Santiago Cortés tried coming up with a compromise: "Everyone makes sauce. Sometimes you'll make a dip. Nobody makes their own condiments." Unless you're going for the artisanal vibe, Harrison added. If we look at ketchup, mustard, and mayonnaise as the Big Three of condiments, this tracks. Except for when you take a closer look at mayo: "Well, making mayonnaise is easy," Iversen chimed in. "And, according to the French it's a sauce, so by that token, mayo is a sauce in those cultures where people make mayo at home, but it's a condiment to those who would never think to make it themselves." Did the exception just mint the rule?

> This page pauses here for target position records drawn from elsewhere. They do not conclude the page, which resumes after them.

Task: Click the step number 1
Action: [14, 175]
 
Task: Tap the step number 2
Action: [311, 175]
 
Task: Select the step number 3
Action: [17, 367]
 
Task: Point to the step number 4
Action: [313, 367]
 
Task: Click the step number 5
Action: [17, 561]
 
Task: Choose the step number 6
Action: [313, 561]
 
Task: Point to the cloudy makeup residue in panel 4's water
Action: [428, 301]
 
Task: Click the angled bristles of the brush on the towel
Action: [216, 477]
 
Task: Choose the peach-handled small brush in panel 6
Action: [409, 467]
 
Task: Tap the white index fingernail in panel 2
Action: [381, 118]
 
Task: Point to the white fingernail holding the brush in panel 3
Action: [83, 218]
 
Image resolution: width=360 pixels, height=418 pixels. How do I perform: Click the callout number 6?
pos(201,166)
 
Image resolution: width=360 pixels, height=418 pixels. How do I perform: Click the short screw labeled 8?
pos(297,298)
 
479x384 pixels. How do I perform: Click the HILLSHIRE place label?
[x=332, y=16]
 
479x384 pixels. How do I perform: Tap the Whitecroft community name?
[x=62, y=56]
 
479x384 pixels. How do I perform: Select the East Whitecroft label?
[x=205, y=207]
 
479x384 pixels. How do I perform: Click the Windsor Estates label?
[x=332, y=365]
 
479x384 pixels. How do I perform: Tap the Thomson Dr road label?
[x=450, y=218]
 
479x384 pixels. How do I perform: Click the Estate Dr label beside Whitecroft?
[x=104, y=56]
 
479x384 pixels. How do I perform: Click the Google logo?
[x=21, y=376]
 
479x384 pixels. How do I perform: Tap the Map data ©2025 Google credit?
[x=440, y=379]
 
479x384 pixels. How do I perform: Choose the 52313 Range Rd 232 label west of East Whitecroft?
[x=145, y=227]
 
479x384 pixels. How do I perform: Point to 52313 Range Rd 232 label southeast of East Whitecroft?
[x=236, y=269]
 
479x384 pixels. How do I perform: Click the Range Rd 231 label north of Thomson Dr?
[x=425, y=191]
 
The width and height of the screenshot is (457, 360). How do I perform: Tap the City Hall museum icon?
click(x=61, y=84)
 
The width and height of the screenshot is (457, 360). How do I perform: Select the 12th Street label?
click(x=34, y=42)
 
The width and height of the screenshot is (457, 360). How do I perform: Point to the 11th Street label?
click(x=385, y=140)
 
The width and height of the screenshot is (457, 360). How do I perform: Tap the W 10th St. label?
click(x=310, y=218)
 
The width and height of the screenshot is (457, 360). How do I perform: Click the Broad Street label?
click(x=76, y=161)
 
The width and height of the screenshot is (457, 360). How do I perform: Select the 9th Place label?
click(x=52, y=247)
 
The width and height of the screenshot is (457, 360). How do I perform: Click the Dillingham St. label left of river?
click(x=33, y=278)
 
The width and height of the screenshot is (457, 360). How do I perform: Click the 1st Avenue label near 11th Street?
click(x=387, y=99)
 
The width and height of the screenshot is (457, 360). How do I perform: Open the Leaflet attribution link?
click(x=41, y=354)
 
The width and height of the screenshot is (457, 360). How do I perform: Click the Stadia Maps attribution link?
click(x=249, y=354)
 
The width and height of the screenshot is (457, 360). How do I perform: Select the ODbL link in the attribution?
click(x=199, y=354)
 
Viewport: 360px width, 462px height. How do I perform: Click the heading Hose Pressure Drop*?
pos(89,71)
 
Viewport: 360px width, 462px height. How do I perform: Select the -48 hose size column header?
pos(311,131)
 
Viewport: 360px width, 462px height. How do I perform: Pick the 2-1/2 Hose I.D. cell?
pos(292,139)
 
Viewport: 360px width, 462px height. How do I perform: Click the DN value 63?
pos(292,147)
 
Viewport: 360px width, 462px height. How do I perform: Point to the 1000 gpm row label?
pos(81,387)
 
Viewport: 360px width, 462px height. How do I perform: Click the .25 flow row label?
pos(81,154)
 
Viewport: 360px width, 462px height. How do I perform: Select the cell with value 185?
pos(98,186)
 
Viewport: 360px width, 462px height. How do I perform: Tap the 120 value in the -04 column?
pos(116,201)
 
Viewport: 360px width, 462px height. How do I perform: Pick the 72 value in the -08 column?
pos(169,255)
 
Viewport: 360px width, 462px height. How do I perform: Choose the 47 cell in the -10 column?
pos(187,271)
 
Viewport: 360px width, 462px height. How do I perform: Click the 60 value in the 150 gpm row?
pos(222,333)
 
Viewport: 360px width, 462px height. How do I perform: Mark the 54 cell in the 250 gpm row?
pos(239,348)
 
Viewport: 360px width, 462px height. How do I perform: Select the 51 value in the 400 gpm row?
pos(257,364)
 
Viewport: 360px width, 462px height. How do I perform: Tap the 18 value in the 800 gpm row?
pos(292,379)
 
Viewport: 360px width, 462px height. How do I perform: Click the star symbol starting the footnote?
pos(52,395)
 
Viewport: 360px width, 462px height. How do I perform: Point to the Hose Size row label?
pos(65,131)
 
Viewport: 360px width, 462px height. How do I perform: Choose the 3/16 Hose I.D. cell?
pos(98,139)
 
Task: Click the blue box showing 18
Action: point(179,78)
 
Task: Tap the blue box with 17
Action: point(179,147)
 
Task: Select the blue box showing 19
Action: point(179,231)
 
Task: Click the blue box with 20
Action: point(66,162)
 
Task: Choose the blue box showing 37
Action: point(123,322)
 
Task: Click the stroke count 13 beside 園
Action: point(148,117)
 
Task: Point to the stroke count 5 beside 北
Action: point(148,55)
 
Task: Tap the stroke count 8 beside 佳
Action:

This answer, however flimsy and interim, deserved a celebration: "If you had to do fuck, marry, kill," Yashari said, before presenting three items: "sour cream, ranch, and mayonnaise." Rimm had a quick response: "Sour cream would be an excellent fuck, and mayonnaise is my bae." Yashari then aired disdain about her friend's excitement to spend a lifetime with ranch, after fucking mayo once and killing off sour cream completely. "Like, what a chaotic choice," she said, exasperated. 
When considered in such terms, we got a hint of the multitude of ways these food items matter in our individual lives. Mayonnaise is a condiment to some, a lover to others, and deserves a death sentence according to a select few. The infinite ways humans eat food have produced a similarly radiating diversity of toppings, spreads, condiments, sauces, and dips, each with its own identity, each experienced in a unique way by each person. Which is probably why the difference between a sauce, condiment, and dip is so personal. A dip is what you make of it. "Yes, you can dip a French fry into some diesel fuel and it does become a dip," Zaman said in response to Santiago Cortés' earlier query. As for Harrison, her lifelong commitment to mayonnaise goes beyond labels, "I say, marry and fuck mayo, so we can be intimate all the time and live our daily lives together. Happily ever after."